PROMPT: Nothing but a number is needed: the count of lines below that include "Switch".

PROVIDED RECORDS:
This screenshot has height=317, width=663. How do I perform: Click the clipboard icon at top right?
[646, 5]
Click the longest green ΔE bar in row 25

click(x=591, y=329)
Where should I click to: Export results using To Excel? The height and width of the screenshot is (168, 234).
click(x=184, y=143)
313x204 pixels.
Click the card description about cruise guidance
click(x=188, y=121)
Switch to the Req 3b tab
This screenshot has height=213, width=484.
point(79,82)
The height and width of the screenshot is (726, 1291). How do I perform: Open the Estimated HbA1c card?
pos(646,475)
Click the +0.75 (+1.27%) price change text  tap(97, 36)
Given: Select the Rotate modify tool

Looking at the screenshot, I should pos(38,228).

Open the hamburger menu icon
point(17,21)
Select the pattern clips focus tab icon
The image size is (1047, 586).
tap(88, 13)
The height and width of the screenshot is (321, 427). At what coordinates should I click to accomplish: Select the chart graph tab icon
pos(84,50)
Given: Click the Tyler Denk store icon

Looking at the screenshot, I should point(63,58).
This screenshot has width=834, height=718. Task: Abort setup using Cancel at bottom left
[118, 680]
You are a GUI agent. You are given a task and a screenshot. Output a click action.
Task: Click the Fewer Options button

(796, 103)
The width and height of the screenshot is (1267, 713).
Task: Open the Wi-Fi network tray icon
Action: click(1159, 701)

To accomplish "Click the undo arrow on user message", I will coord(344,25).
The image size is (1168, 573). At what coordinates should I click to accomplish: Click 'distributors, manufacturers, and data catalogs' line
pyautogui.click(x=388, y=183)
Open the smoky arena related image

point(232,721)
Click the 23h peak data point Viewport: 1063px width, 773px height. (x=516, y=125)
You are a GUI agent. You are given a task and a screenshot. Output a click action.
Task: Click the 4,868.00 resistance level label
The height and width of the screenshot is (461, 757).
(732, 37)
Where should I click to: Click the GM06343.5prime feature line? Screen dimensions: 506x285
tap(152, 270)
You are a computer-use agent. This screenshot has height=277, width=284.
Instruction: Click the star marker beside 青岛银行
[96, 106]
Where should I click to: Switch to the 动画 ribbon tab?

SOLUTION: 2